Extracted material:
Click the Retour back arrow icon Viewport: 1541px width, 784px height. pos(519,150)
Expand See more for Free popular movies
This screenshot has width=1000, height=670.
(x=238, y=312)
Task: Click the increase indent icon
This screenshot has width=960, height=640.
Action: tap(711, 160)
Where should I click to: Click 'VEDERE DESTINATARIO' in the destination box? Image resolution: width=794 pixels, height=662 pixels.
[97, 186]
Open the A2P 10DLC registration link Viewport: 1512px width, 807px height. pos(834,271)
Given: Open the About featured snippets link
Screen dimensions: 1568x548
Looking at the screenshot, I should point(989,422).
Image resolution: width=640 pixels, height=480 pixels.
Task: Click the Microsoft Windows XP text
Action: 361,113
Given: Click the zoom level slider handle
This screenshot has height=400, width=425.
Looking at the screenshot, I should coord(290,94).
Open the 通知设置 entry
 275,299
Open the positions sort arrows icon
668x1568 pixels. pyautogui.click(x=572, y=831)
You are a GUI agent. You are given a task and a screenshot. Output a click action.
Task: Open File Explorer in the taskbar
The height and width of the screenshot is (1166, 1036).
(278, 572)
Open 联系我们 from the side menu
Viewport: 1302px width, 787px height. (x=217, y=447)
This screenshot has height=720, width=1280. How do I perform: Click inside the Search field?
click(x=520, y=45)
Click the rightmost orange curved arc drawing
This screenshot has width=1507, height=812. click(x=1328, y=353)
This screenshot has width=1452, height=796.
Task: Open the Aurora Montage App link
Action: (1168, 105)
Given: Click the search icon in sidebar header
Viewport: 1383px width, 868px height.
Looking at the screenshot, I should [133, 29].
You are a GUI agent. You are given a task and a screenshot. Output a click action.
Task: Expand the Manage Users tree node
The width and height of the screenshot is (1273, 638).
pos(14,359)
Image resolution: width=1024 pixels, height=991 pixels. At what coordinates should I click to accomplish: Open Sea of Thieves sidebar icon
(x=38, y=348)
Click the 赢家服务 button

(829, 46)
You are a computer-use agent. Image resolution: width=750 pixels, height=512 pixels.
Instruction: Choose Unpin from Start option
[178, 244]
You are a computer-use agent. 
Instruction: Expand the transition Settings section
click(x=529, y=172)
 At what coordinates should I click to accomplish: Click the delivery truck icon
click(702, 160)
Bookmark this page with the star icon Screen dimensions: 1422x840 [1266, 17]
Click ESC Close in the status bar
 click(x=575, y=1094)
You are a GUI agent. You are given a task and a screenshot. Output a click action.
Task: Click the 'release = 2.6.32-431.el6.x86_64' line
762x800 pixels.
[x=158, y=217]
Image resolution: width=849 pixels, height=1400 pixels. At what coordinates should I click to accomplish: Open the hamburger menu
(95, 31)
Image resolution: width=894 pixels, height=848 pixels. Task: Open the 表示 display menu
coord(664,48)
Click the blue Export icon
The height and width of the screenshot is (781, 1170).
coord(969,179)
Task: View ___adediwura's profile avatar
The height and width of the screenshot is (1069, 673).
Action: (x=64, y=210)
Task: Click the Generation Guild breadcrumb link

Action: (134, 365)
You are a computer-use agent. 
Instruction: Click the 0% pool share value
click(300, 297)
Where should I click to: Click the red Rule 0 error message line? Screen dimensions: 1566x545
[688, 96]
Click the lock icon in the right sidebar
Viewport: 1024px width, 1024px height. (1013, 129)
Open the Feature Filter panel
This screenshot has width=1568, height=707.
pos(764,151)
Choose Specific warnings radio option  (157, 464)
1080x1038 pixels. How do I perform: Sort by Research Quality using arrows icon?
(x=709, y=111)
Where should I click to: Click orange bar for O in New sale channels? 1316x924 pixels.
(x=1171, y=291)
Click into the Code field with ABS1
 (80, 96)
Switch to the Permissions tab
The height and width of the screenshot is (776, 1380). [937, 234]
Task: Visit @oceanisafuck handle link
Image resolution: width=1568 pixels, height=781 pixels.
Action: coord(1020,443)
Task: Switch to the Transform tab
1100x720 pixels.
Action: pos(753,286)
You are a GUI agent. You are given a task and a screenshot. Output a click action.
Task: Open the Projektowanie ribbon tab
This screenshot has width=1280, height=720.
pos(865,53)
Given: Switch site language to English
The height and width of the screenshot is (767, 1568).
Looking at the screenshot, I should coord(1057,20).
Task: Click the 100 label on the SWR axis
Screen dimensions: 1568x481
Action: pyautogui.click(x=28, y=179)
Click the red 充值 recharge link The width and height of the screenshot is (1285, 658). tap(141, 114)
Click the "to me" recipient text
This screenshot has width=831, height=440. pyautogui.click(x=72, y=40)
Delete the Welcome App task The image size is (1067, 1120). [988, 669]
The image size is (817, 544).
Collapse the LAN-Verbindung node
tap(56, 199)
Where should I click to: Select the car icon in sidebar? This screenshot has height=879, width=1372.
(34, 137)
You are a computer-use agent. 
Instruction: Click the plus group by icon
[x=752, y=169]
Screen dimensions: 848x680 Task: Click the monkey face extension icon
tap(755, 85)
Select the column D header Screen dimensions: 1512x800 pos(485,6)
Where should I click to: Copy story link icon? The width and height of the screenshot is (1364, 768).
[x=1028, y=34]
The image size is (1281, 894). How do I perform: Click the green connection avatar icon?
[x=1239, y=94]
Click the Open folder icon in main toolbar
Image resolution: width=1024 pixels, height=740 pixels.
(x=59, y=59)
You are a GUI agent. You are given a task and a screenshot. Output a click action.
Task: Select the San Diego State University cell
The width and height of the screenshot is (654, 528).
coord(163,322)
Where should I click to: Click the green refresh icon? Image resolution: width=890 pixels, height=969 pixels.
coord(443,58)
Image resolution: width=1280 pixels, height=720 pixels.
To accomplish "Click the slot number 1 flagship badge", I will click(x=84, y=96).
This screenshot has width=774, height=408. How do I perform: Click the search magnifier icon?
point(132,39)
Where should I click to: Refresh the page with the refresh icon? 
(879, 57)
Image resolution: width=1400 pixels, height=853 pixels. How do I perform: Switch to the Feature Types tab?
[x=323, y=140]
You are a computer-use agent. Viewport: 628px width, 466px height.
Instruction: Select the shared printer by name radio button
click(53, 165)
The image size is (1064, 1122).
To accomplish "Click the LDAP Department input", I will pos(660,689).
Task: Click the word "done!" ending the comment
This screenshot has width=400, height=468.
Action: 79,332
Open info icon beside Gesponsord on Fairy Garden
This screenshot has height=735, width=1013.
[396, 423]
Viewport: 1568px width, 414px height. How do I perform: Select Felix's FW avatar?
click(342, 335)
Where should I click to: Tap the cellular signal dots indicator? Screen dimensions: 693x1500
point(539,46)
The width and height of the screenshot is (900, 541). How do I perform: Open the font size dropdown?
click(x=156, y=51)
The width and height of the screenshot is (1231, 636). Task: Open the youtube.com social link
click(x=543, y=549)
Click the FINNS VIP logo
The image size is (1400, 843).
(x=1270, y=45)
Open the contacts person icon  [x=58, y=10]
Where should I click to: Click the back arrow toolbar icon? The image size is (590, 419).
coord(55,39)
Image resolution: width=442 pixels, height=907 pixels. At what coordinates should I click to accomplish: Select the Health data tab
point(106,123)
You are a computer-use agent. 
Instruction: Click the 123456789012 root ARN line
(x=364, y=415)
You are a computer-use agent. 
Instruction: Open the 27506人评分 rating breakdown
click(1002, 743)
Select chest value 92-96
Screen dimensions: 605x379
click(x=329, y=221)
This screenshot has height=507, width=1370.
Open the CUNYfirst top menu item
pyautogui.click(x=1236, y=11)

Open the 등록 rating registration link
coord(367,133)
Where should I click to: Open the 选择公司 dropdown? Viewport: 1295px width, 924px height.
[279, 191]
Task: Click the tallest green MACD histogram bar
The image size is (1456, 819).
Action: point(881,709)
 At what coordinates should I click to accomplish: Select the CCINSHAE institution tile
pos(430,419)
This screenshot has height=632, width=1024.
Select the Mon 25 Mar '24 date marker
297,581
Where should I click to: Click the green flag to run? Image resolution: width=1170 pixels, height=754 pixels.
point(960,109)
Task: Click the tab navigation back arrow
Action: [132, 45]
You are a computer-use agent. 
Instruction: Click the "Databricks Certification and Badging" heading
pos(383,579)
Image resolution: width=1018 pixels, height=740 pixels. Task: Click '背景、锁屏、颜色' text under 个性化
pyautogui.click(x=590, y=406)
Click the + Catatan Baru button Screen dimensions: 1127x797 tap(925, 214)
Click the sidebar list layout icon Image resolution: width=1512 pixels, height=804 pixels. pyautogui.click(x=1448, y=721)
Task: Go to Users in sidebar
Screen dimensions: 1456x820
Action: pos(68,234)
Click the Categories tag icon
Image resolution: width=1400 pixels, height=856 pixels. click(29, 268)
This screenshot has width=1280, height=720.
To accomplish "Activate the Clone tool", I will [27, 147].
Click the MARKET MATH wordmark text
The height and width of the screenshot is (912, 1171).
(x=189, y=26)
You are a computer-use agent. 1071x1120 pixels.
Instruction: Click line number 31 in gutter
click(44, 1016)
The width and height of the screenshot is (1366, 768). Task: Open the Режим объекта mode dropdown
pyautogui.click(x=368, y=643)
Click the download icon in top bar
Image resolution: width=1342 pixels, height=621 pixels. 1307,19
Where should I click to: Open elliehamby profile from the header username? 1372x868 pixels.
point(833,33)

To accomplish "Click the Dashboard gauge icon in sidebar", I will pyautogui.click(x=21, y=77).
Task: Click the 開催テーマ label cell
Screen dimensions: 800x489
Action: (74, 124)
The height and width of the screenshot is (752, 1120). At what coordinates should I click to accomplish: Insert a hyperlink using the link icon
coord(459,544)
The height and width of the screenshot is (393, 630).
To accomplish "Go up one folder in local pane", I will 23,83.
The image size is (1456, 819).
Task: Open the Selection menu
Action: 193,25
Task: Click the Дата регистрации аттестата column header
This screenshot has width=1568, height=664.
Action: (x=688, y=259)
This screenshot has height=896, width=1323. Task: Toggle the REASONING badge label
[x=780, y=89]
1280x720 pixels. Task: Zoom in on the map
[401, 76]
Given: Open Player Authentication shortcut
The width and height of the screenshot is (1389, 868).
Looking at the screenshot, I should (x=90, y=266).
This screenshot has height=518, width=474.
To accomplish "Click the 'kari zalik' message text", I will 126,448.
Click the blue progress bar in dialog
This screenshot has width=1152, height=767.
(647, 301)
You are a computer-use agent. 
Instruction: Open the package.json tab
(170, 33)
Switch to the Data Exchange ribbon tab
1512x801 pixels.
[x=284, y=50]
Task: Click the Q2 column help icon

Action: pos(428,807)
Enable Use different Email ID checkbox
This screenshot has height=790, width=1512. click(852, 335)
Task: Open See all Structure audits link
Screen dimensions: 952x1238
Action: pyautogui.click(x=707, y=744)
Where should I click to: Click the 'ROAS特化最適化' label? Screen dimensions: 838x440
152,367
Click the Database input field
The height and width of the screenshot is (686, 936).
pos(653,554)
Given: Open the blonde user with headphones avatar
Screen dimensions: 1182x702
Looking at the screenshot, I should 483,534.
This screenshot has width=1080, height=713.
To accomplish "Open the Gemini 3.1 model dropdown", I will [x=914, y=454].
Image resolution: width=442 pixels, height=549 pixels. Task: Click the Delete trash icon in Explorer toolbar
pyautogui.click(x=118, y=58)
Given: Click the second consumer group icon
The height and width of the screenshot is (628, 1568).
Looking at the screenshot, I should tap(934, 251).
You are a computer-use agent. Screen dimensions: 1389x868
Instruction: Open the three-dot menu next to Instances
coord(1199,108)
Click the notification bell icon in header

Your objective: Reproduce the part of the material that opens with the line containing "Select the column" and closes with the line containing "I will pos(660,689).", substituting "reload icon" for every occurrence of "refresh icon" and leaving everything else unchanged.

Written solution:
Select the column D header Screen dimensions: 1512x800 pos(485,6)
Where should I click to: Copy story link icon? The width and height of the screenshot is (1364, 768).
[x=1028, y=34]
The image size is (1281, 894). How do I perform: Click the green connection avatar icon?
[x=1239, y=94]
Click the Open folder icon in main toolbar
Image resolution: width=1024 pixels, height=740 pixels.
(x=59, y=59)
You are a GUI agent. You are given a task and a screenshot. Output a click action.
Task: Select the San Diego State University cell
The width and height of the screenshot is (654, 528).
coord(163,322)
Where should I click to: Click the green reload icon? Image resolution: width=890 pixels, height=969 pixels.
coord(443,58)
Image resolution: width=1280 pixels, height=720 pixels.
To accomplish "Click the slot number 1 flagship badge", I will click(x=84, y=96).
This screenshot has width=774, height=408. How do I perform: Click the search magnifier icon?
point(132,39)
Where should I click to: Refresh the page with the reload icon? 
(879, 57)
Image resolution: width=1400 pixels, height=853 pixels. How do I perform: Switch to the Feature Types tab?
[x=323, y=140]
You are a computer-use agent. Viewport: 628px width, 466px height.
Instruction: Select the shared printer by name radio button
click(53, 165)
The image size is (1064, 1122).
To accomplish "Click the LDAP Department input", I will pos(660,689).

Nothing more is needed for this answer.